[Items listed in a dataset]
====================

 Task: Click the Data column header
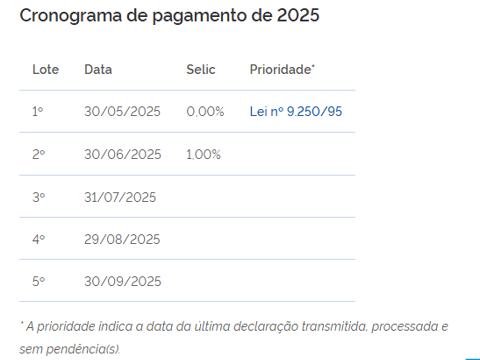(x=98, y=69)
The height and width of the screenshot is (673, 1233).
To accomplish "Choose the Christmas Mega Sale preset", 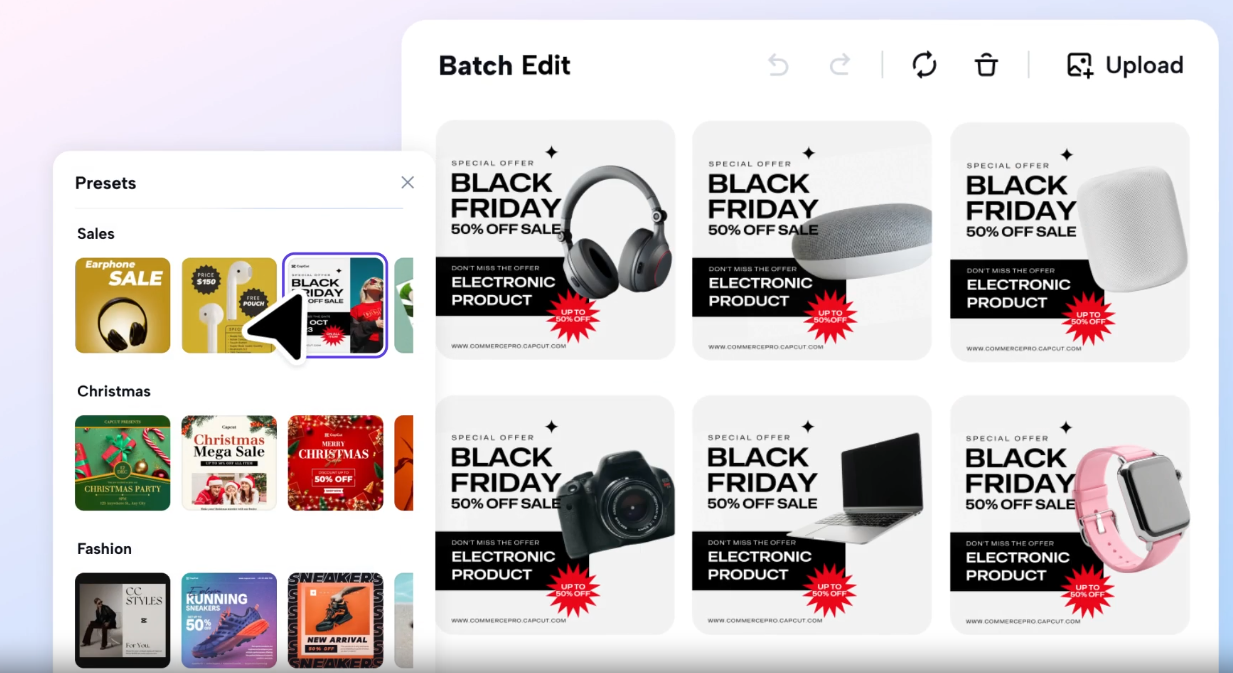I will [229, 463].
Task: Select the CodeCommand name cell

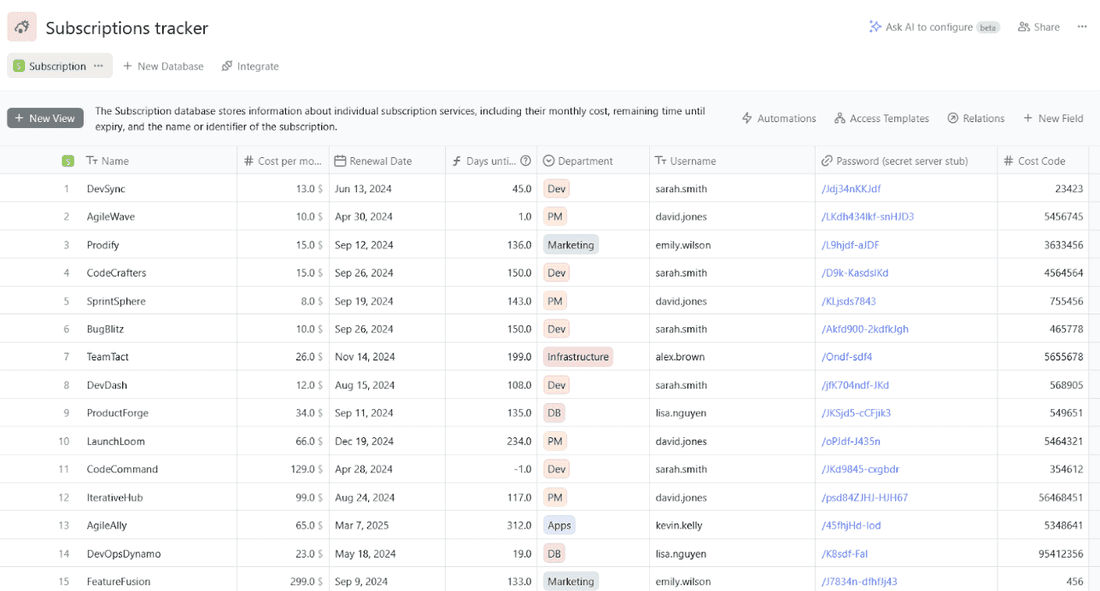Action: coord(123,469)
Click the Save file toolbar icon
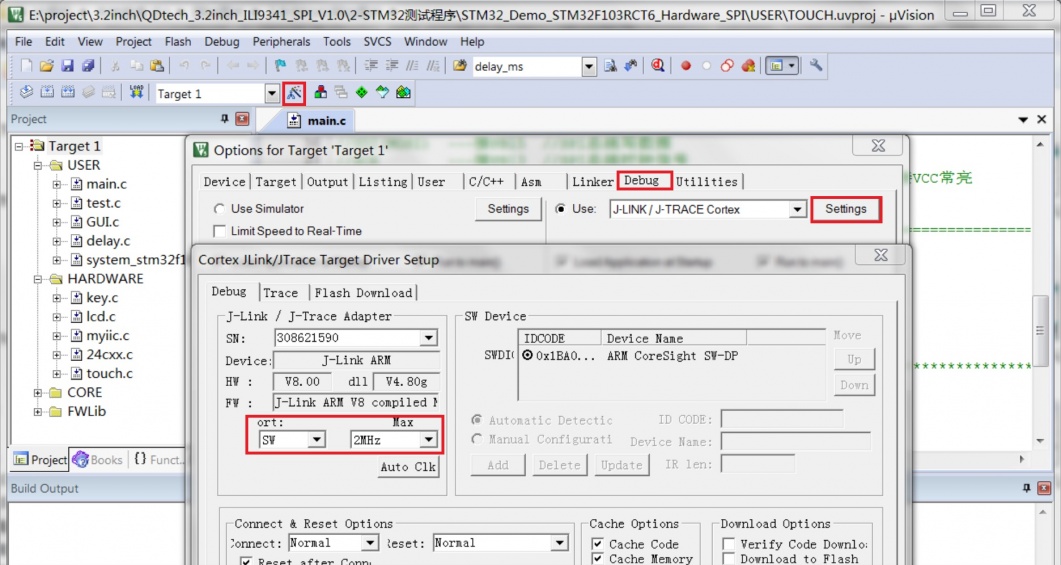This screenshot has height=565, width=1061. pos(68,66)
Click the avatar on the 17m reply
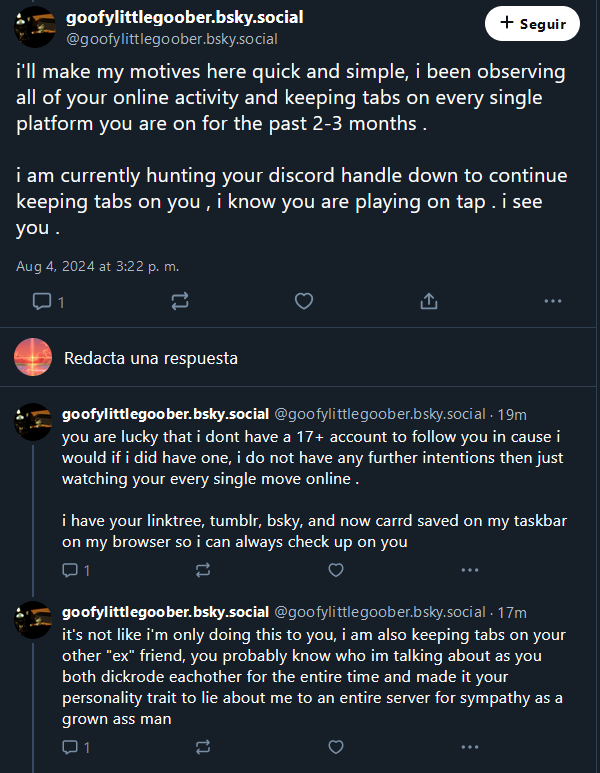Viewport: 600px width, 773px height. 34,620
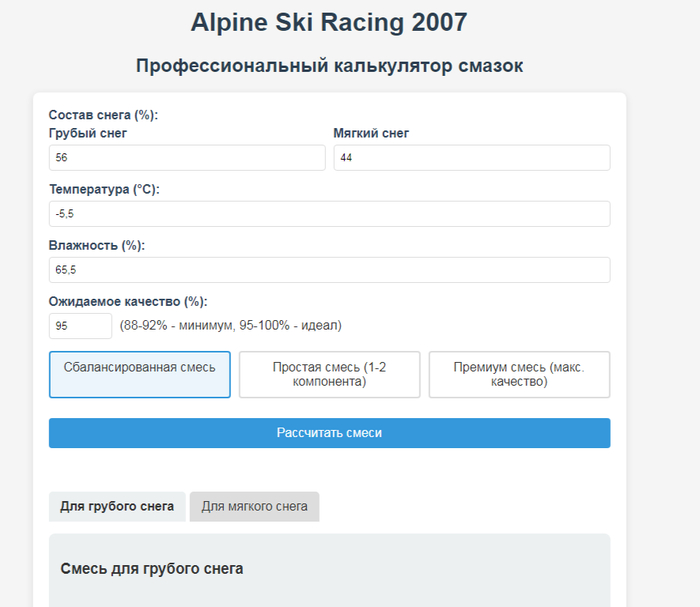This screenshot has width=700, height=607.
Task: Focus the expected quality field with 95
Action: pyautogui.click(x=80, y=326)
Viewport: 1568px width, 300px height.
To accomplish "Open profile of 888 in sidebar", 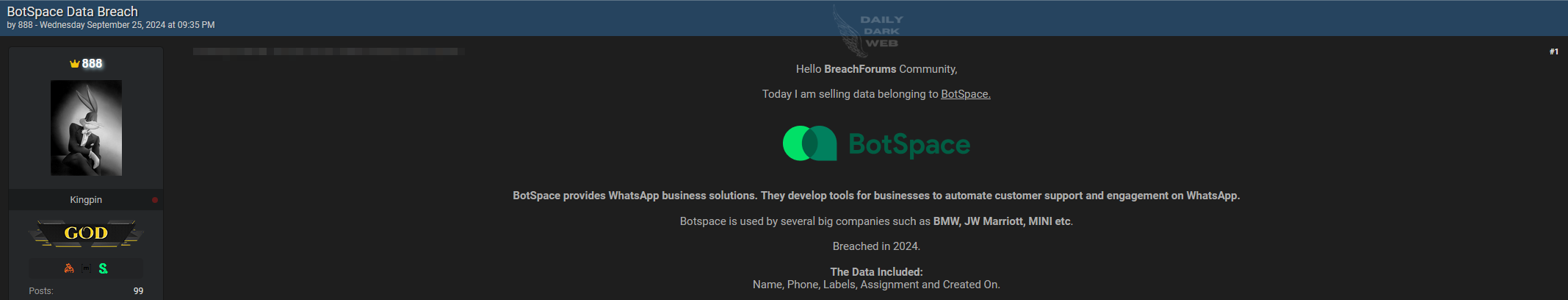I will (x=92, y=64).
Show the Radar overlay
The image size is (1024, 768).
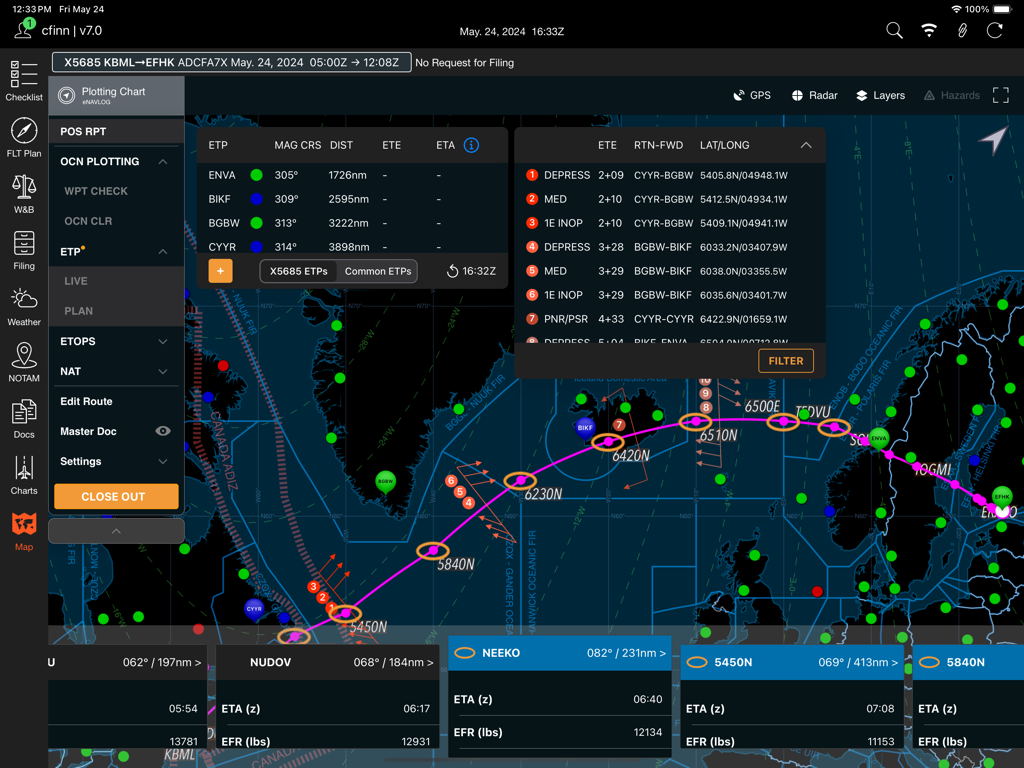tap(814, 95)
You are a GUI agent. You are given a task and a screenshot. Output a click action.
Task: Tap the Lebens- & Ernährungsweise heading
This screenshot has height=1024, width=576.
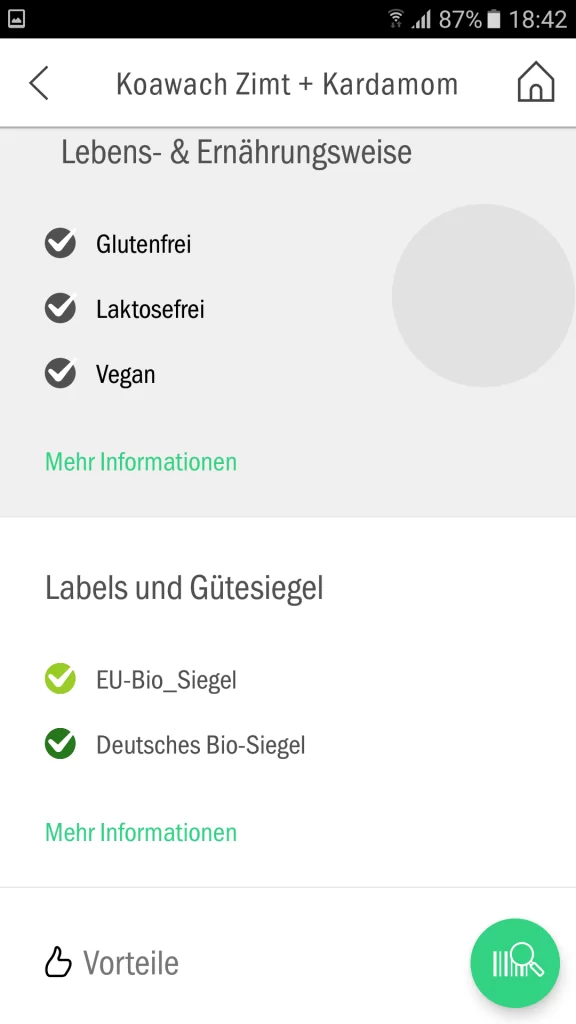[x=236, y=153]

====================

- [Problem to solve]
Arrange everything from the line containing "You are a GUI" down to the last of the entries as a two-column CSV with the columns entry_text and answer, one row per entry and each value in a single quoted field with line breaks replaced by spaces. Leave the pictures out.

- [Task result]
entry_text,answer
"You are a GUI agent. You are given a task and a screenshot. Output a click action. Task: Tap the Lebens- & Ernährungsweise heading This screenshot has height=1024, width=576.","[x=236, y=153]"